El Gobierno volvió a salir al cruce de las críticas empresarias por la apertura económica y reafirmó que no considera necesario reducir previamente la carga impositiva para avanzar con una mayor liberalización del comercio. La postura fue expuesta por el ministro de Desregulación y Transformación del Estado, Federico Sturzenegger, quien calificó como “erróneo” el planteo de esperar a “nivelar la cancha” antes de fomentar las importaciones, una demanda reiterada por sectores de la industria.
El debate se reavivó luego de episodios recientes que pusieron el foco en el impacto de las importaciones, como la polémica por los caños de Techint, el cierre de locales de indumentaria y la propuesta presentada por la Unión Industrial Argentina (UIA) para atenuar los efectos de la competencia externa en actividades sensibles. En ese contexto, Sturzenegger utilizó sus redes sociales para responder a los argumentos que, según señaló, emplean economistas, periodistas y entidades empresarias para cuestionar la apertura.
“Hoy voy a comentar sobre uno de los argumentos que usan los economistas, periodistas, el empresariado (la UIA, por ejemplo) para cuestionar la apertura de la economía: el que no se puede abrir la economía porque Argentina sufre un diferencial de costos, primordialmente producto de sus impuestos, que hace imposible una competencia con la cancha nivelada. Esta idea, por más plausible que parezca, en mi opinión está equivocada”, afirmó el funcionario.

De acuerdo con el ministro, el concepto de “cancha desnivelada” parte de la premisa de que primero deberían reducirse los impuestos y el gasto público para recién después avanzar en la apertura comercial. Sin embargo, sostuvo que ese razonamiento no es correcto y que suele utilizarse como una forma de postergar cambios estructurales. “Pienso que es una salida cómoda (…) suena plausible, y es una buena manera de patear los cambios”, expresó.
Para fundamentar su postura, Sturzenegger recurrió a la teoría del economista David Ricardo, quien a comienzos del siglo XIX planteó que las diferencias de productividad entre países no impiden el comercio, sino que pueden hacerlo conveniente. Según explicó, las sociedades difieren por múltiples factores —desde infraestructura y tecnología hasta calidad del capital o condiciones institucionales— y aun así el intercambio permite que cada una se especialice en aquello en lo que es relativamente más eficiente.

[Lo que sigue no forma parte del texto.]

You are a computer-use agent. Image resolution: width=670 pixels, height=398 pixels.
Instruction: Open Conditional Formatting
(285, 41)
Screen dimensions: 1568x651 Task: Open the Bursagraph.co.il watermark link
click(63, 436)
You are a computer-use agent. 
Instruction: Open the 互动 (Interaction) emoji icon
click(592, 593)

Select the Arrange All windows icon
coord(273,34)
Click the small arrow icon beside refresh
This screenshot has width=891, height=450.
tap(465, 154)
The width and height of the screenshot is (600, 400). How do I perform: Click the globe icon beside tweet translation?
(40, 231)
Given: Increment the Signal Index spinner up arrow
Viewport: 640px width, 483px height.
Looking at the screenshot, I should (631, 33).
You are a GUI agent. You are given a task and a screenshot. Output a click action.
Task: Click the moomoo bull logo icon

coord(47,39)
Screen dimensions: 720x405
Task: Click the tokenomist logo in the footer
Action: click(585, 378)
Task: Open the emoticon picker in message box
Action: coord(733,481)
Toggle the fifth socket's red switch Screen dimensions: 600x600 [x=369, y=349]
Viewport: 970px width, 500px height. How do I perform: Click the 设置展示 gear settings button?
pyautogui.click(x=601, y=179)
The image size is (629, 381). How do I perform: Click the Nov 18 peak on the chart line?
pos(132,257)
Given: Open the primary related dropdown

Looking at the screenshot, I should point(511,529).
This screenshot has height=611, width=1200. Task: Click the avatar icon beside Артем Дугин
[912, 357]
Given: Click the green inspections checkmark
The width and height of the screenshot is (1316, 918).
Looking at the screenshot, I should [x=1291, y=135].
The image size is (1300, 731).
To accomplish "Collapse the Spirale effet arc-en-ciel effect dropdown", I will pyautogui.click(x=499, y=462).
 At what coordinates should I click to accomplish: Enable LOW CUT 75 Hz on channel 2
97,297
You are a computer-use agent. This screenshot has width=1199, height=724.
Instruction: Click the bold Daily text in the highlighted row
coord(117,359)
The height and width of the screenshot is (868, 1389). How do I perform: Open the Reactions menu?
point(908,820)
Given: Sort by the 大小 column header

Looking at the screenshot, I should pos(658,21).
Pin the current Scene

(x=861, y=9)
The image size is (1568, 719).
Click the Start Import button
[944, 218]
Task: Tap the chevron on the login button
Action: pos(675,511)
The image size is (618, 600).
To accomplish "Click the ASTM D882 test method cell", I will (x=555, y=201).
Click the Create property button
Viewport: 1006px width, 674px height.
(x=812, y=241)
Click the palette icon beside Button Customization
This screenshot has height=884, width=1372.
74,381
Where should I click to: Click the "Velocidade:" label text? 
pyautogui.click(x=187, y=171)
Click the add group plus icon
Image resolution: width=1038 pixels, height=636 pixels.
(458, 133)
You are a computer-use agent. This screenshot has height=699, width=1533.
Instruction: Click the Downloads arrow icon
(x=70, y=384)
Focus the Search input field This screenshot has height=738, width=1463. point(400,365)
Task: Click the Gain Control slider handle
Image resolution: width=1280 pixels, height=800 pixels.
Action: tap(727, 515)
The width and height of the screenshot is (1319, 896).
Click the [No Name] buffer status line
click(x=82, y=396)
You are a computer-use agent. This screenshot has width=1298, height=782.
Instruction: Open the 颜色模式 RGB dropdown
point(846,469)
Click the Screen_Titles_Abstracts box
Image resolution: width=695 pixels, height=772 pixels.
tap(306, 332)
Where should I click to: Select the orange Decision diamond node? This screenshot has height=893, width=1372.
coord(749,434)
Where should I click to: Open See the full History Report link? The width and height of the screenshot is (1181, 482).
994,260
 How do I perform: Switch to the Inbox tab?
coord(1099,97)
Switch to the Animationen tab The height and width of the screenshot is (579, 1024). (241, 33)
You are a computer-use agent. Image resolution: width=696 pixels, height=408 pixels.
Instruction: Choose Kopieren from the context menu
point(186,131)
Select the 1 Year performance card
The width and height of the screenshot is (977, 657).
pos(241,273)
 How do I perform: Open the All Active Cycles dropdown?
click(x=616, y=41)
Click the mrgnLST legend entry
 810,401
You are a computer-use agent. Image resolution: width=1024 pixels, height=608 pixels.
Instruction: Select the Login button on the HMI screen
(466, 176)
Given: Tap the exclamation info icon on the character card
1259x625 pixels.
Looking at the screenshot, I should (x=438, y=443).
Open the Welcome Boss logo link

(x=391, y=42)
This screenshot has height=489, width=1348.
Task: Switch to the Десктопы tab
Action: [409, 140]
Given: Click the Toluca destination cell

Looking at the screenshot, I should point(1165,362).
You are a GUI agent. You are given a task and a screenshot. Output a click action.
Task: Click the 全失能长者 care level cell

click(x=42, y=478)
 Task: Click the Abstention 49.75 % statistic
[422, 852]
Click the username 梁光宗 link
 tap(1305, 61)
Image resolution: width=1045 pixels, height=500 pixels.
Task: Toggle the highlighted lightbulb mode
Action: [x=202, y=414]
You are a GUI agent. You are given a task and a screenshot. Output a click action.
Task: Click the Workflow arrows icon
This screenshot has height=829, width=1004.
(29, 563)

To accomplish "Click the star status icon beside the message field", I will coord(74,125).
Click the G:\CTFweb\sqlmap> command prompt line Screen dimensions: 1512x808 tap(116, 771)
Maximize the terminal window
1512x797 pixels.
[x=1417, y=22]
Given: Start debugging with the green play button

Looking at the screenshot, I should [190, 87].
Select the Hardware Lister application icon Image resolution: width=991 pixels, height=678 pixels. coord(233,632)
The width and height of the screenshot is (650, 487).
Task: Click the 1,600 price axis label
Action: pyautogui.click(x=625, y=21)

En ese sentido, remarcó que incluso las economías con menores niveles de productividad pueden beneficiarse del comercio exterior al concentrar recursos en actividades donde tienen ventajas relativas. “De hecho, son las economías con menor productividad las que más tienen para ganar del comercio”, señaló, y vinculó ese enfoque con las definiciones recientes del jefe de Gabinete, Manuel Adorni, y del ministro de Economía, Luis Caputo, a favor de la apertura.

Adorni había señalado que el objetivo del Gobierno no es proteger sectores específicos, sino “proteger el interés de todos los argentinos”, al evitar que los consumidores paguen precios más altos por bienes como insumos industriales o prendas de vestir. Caputo, por su parte, también intervino en la discusión y reconoció: “Nunca compré ropa en la Argentina”.
Sturzenegger insistió además en que el comercio no tiene un impacto negativo sobre el empleo, al argumentar que las importaciones se financian con exportaciones. En esa línea, citó un trabajo académico de Feldstein y Horioka de 1980 para sostener que “cada importación crea su propia exportación”. “Un recordatorio sobre el que siempre vale la pena insistir: el comercio nada tiene que ver con el empleo”, afirmó.
Objetivos
Respecto de la carga tributaria, el ministro sostuvo que los impuestos elevados y las regulaciones actúan como una fuente adicional de ineficiencia que reduce la productividad y, en consecuencia, los salarios. “El fisco simplemente reduce tu productividad imponiendo impuestos y regulaciones que aumentan tu costo”, indicó, y defendió el ajuste del gasto como una herramienta para mejorar los ingresos reales.
Desde su perspectiva, una mayor “desnivelación” de la cancha no reduce los beneficios del comercio, sino que los incrementa, aunque aclaró que el Gobierno mantiene como objetivo bajar costos y achicar el Estado. “¿Hay que achicar el Estado y los impuestos para nivelar la cancha? Siempre hay que bajar costos y facilitar la producción (…) pero no porque afecte los beneficios del comercio, sino para que el capital y el trabajo tengan una mejor remuneración”, concluyó.
Con este planteo, el Ejecutivo reafirma su estrategia de apertura comercial y busca contrarrestar las objeciones de la industria, al sostener que la liberalización no debe supeditarse a una reducción previa de impuestos y que el comercio es un componente central del camino hacia una economía más competitiva.